Saved data entries
================
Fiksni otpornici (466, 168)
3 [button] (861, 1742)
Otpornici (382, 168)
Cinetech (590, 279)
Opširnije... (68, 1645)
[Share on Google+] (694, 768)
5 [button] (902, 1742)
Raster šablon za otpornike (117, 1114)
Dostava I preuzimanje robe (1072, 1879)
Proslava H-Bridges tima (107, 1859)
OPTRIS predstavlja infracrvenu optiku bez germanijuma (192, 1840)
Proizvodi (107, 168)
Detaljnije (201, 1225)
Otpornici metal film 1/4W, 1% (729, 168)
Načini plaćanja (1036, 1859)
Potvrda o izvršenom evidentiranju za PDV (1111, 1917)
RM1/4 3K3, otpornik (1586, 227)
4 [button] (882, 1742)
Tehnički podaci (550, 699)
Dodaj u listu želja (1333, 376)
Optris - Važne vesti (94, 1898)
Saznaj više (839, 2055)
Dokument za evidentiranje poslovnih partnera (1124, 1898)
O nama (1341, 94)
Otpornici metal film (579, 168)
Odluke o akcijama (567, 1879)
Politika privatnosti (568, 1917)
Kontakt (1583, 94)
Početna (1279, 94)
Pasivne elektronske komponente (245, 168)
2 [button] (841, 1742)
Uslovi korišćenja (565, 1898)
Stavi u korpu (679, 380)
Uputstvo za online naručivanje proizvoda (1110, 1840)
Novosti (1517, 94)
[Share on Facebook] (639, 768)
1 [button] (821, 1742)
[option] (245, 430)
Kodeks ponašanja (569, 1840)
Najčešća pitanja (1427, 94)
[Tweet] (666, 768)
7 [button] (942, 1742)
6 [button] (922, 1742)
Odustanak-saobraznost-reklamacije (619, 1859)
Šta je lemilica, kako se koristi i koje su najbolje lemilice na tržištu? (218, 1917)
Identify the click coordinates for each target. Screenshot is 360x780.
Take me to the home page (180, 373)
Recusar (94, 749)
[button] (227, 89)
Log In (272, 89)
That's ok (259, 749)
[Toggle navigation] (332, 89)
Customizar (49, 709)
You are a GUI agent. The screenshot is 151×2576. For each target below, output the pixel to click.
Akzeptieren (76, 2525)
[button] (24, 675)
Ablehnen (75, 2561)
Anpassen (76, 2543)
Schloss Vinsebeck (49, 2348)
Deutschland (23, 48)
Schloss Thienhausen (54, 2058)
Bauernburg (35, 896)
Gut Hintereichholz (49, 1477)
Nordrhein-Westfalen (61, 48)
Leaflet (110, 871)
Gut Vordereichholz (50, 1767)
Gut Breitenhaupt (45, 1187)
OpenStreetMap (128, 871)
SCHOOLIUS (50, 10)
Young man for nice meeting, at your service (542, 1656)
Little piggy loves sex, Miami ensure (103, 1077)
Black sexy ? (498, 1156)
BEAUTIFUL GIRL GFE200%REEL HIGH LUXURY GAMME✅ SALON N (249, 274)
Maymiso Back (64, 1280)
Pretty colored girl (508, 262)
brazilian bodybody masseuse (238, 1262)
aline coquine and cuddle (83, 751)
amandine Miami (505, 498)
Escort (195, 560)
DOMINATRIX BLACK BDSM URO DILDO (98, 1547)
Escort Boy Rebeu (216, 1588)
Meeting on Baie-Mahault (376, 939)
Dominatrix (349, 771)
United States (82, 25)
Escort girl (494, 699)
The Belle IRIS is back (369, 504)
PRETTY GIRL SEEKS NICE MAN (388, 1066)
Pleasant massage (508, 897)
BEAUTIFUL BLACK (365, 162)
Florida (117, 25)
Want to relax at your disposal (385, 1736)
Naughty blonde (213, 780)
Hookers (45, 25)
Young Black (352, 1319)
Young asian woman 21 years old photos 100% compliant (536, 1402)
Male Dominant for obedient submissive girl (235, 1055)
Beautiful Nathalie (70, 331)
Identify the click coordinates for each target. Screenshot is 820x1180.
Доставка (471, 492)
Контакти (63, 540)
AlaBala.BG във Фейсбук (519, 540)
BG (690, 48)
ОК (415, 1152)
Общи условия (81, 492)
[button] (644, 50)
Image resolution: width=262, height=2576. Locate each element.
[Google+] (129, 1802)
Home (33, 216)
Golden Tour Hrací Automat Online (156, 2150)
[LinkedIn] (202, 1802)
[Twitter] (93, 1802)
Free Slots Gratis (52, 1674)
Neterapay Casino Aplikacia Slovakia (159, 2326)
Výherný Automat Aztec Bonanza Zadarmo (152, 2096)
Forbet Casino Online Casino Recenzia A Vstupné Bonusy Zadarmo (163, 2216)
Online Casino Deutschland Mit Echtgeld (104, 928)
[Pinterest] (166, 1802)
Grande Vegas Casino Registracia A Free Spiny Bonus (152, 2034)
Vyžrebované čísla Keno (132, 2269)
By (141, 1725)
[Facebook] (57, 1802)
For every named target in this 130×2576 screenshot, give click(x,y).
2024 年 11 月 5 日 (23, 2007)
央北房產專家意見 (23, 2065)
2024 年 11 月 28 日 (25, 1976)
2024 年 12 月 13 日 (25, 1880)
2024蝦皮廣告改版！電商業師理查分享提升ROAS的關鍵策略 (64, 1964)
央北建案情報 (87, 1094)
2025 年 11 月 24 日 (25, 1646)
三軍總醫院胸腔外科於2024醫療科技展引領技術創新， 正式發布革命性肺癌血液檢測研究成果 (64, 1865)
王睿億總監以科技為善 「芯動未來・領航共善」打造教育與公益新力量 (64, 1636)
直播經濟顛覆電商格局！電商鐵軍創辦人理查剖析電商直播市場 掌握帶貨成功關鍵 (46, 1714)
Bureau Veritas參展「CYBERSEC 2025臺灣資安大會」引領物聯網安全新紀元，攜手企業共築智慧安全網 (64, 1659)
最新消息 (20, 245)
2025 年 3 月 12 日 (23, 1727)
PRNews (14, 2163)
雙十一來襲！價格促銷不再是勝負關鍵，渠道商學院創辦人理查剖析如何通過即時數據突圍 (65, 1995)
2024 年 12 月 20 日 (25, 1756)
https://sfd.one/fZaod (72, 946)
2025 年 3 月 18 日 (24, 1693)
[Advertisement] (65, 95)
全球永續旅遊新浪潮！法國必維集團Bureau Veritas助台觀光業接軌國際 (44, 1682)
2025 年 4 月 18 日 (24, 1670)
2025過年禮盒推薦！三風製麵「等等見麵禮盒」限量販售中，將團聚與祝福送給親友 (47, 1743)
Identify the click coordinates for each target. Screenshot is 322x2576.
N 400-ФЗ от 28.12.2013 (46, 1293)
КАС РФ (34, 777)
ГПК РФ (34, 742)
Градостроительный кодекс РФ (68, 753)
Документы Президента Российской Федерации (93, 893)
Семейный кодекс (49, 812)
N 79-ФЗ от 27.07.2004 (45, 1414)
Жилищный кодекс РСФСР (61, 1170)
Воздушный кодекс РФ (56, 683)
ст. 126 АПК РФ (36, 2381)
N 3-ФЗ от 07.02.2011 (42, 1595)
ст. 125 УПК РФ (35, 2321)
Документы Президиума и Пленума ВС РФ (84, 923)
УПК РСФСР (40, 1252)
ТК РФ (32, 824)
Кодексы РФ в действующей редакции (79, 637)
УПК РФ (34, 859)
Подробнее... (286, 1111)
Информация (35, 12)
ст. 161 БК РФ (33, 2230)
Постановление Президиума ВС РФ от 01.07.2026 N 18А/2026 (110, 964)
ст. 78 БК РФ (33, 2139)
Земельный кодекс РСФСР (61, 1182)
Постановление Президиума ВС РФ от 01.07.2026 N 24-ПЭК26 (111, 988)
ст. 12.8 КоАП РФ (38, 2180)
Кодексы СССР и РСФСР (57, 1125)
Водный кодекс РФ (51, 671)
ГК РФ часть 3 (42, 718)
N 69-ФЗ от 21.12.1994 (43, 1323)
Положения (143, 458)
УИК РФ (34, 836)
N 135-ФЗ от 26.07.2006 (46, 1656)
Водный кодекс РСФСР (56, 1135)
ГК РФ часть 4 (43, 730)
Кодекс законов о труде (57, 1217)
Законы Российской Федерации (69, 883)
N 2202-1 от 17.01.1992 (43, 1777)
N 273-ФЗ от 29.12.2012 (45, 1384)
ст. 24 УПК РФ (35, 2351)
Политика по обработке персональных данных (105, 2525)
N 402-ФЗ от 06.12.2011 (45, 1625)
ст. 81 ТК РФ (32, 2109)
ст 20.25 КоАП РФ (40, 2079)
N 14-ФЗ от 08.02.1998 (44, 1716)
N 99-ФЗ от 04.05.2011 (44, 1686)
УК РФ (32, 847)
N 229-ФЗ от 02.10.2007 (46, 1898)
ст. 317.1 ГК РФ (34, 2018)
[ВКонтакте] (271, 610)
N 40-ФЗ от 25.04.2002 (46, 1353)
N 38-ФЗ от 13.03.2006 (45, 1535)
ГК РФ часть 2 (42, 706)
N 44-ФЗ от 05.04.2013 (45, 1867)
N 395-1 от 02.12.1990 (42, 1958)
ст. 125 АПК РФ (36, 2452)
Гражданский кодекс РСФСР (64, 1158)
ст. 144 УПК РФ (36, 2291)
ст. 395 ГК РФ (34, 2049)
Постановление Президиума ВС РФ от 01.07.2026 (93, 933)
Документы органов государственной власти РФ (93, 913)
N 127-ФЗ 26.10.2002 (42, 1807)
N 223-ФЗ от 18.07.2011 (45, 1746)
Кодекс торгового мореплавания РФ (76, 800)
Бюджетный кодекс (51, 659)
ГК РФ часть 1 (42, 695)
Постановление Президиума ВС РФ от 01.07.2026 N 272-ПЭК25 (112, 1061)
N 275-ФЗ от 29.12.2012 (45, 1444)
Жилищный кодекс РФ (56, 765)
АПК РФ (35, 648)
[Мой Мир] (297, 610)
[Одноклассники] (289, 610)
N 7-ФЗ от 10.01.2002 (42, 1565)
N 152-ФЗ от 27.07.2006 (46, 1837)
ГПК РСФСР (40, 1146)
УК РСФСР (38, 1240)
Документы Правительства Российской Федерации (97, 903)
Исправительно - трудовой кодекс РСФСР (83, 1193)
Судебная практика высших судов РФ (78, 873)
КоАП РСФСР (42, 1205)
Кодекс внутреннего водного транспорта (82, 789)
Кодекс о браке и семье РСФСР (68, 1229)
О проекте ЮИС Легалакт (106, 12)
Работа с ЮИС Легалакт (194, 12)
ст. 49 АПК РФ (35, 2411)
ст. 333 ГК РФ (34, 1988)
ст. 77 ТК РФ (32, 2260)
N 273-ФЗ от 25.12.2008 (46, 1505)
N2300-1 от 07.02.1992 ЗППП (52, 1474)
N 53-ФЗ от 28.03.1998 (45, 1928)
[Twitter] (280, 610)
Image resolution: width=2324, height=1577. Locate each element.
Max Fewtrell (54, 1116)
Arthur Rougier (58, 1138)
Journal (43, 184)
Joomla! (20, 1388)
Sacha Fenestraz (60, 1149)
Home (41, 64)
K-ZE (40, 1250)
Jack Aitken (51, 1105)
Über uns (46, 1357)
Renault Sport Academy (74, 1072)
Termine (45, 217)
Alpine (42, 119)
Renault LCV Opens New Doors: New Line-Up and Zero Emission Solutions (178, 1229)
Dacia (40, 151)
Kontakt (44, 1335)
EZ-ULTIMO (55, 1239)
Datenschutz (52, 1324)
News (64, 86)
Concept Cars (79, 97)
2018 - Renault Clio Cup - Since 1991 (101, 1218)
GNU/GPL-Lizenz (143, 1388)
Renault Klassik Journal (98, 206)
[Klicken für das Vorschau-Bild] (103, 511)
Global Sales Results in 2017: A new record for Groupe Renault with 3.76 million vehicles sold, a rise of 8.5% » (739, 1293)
================
## [EXERCISE]
Look above for the line with "[Pinterest] (166, 1802)"; retype exactly that line, every line after it up to the line with "ГК РФ часть 3 (42, 718)", and that line too, nothing else.

## [RESULT FOR THIS EXERCISE]
[Pinterest] (166, 1802)
Grande Vegas Casino Registracia A Free Spiny Bonus (152, 2034)
Vyžrebované čísla Keno (132, 2269)
By (141, 1725)
[Facebook] (57, 1802)
For every named target in this 130×2576 screenshot, give click(x,y).
2024 年 11 月 5 日 (23, 2007)
央北房產專家意見 (23, 2065)
2024 年 11 月 28 日 (25, 1976)
2024 年 12 月 13 日 (25, 1880)
2024蝦皮廣告改版！電商業師理查分享提升ROAS的關鍵策略 (64, 1964)
央北建案情報 (87, 1094)
2025 年 11 月 24 日 (25, 1646)
三軍總醫院胸腔外科於2024醫療科技展引領技術創新， 正式發布革命性肺癌血液檢測研究成果 (64, 1865)
王睿億總監以科技為善 「芯動未來・領航共善」打造教育與公益新力量 (64, 1636)
直播經濟顛覆電商格局！電商鐵軍創辦人理查剖析電商直播市場 掌握帶貨成功關鍵 (46, 1714)
Bureau Veritas參展「CYBERSEC 2025臺灣資安大會」引領物聯網安全新紀元，攜手企業共築智慧安全網 (64, 1659)
最新消息 (20, 245)
2025 年 3 月 12 日 (23, 1727)
PRNews (14, 2163)
雙十一來襲！價格促銷不再是勝負關鍵，渠道商學院創辦人理查剖析如何通過即時數據突圍 (65, 1995)
2024 年 12 月 20 日 (25, 1756)
https://sfd.one/fZaod (72, 946)
2025 年 3 月 18 日 (24, 1693)
[Advertisement] (65, 95)
全球永續旅遊新浪潮！法國必維集團Bureau Veritas助台觀光業接軌國際 (44, 1682)
2025 年 4 月 18 日 (24, 1670)
2025過年禮盒推薦！三風製麵「等等見麵禮盒」限量販售中，將團聚與祝福送給親友 (47, 1743)
Identify the click coordinates for each target. Screenshot is 322x2576.
N 400-ФЗ от 28.12.2013 (46, 1293)
КАС РФ (34, 777)
ГПК РФ (34, 742)
Градостроительный кодекс РФ (68, 753)
Документы Президента Российской Федерации (93, 893)
Семейный кодекс (49, 812)
N 79-ФЗ от 27.07.2004 (45, 1414)
Жилищный кодекс РСФСР (61, 1170)
Воздушный кодекс РФ (56, 683)
ст. 126 АПК РФ (36, 2381)
N 3-ФЗ от 07.02.2011 (42, 1595)
ст. 125 УПК РФ (35, 2321)
Документы Президиума и Пленума ВС РФ (84, 923)
УПК РСФСР (40, 1252)
ТК РФ (32, 824)
Кодексы РФ в действующей редакции (79, 637)
УПК РФ (34, 859)
Подробнее... (286, 1111)
Информация (35, 12)
ст. 161 БК РФ (33, 2230)
Постановление Президиума ВС РФ от 01.07.2026 N 18А/2026 (110, 964)
ст. 78 БК РФ (33, 2139)
Земельный кодекс РСФСР (61, 1182)
Постановление Президиума ВС РФ от 01.07.2026 N 24-ПЭК26 (111, 988)
ст. 12.8 КоАП РФ (38, 2180)
Кодексы СССР и РСФСР (57, 1125)
Водный кодекс РФ (51, 671)
ГК РФ часть 3 (42, 718)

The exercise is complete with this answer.